I’ve a few theories to explain all this, though I’ve no idea which is correct. For a while I’ve assumed it’s about sincerity. When Sadiq Khan mentions his dad’s bus for the 257th time in a day, he does it with a wink to the audience, making a crack about the fact he won’t stop going on about it. That way, the message gets through to the punters at home who are only half listening, but the bored lobby hacks who’ve heard this routine two dozen times before feel they’re in the joke.

Burnham, it seems to me, lacks this lightness of touch: when he won’t stop banging on about the fact he grew up in the north, it feels uncomfortably like he means it. And to take yourself seriously in politics is sometimes to invite others to make jokes at your expense.

Then again, perhaps the problem is that Burnham isn’t quite sincere enough. Sadiq Khan genuinely is the son of a bus-driving immigrant: he may keep going on about it, but it is at least true. Burnham’s “just a northern lad” narrative is true, too, but excludes some crucial facts: that he went to Cambridge, and was working in Parliament aged 24. Perhaps that shouldn’t change how we interpret his story; but I fear, nonetheless, it does.

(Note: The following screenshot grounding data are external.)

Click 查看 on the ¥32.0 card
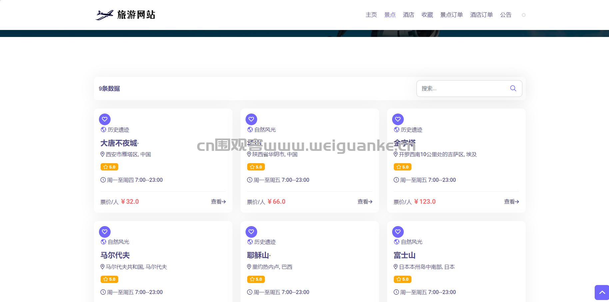This screenshot has width=609, height=302. (x=218, y=201)
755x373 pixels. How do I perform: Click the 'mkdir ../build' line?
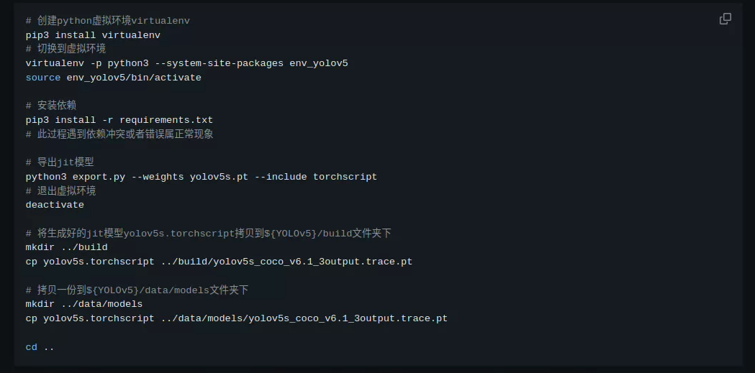(66, 247)
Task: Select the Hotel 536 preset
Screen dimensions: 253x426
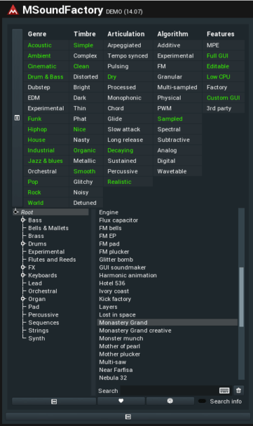Action: [x=112, y=283]
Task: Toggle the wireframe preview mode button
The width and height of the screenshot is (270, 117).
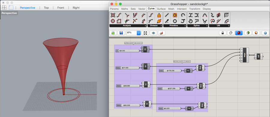Action: pos(231,33)
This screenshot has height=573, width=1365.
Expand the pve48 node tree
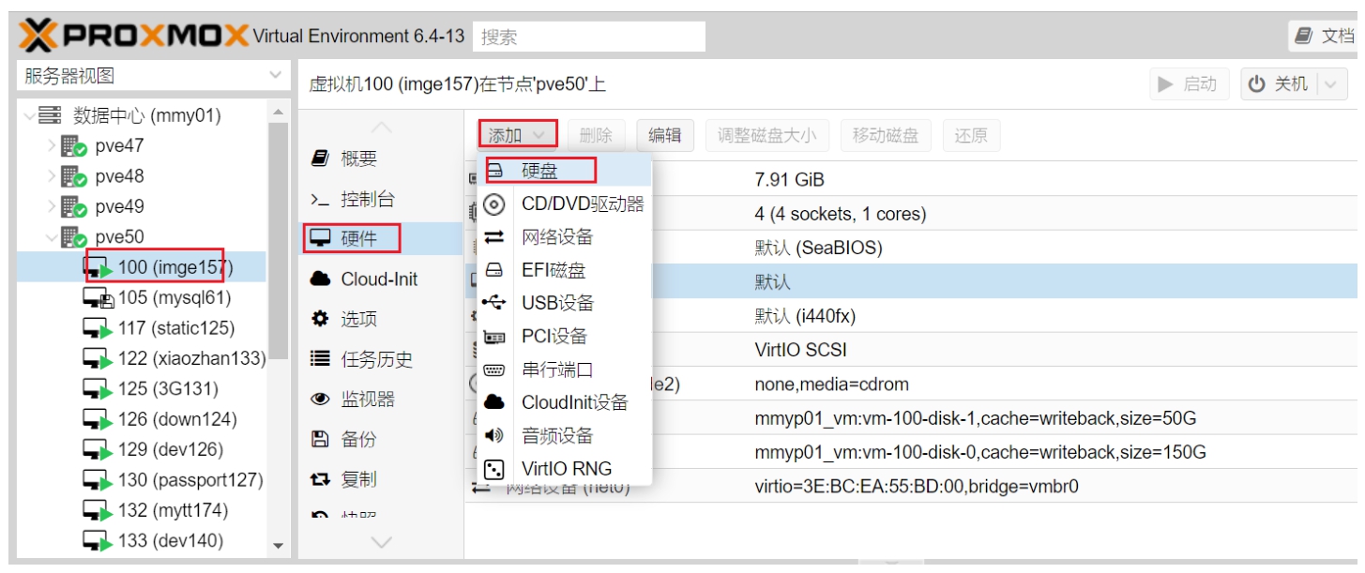pyautogui.click(x=52, y=176)
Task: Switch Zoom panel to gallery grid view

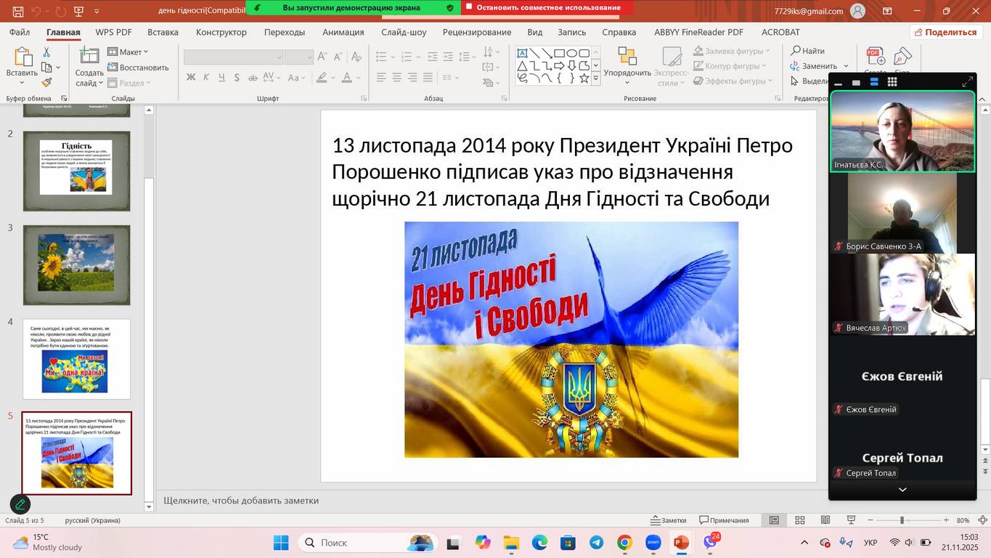Action: tap(892, 82)
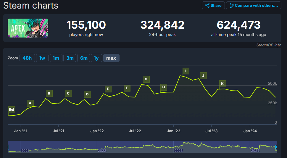Set zoom to 1w
The height and width of the screenshot is (158, 287).
[42, 58]
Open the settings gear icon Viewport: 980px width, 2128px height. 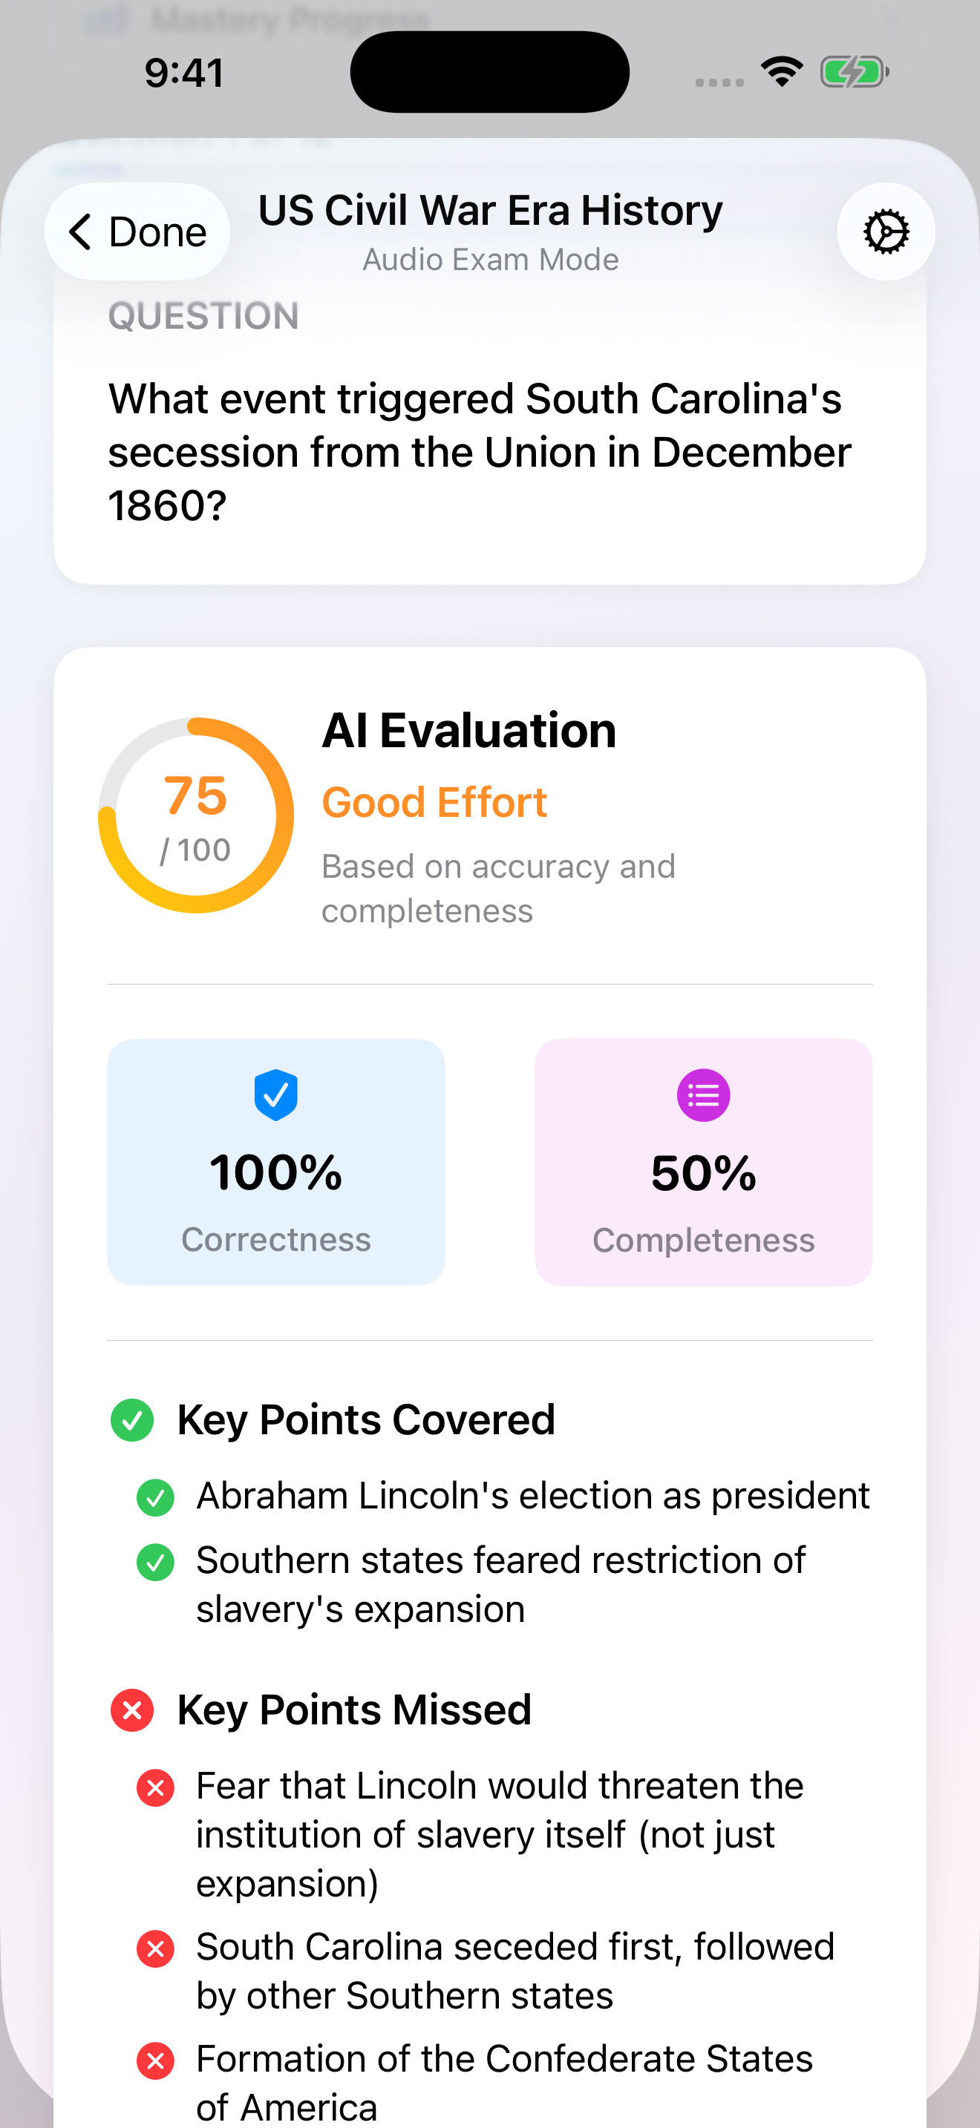point(886,232)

Maybe that’s not it, though: maybe I’m just another London media snob. Because Burnham did grow up at the disadvantaged end of the country, a region where, for too many people, chasing opportunities means leaving. The idea London is a city where the son of a bus driver can become mayor flatters our metropolitan self-image; the idea that a northerner who wants to build a career in politics has to head south at the earliest opportunity does the opposite. 

So if we roll our eyes when Burnham talks about the north, perhaps that reflects badly on us, not him: the opposite of northern chippiness is southern snobbery.

There’s one last possibility for why we may rate Sadiq Khan more highly than Andy Burnham: Sadiq Khan won. We can titter a little at the jokes and the fibs but he is, nonetheless, mayor of London. Andy Burnham is just the bloke who lost two Labour leadership campaigns.

At least – for now. In six weeks time, he’s highly likely to the first mayor of Greater Manchester. Slipperiness is not the worst quality in a mayor; and so much of the job will be about banging the drum for the city, and the region, that Burnham’s tendency to wear his northernness on his sleeve will be a positive boon.

Sadiq Khan’s stature has grown because the fact he became London’s mayor seems to say something, about the kind of city London is and the kind we want it to be. Perhaps, after May, Andy Burnham can do the same for the north – and the north can do the same for Andy Burnham.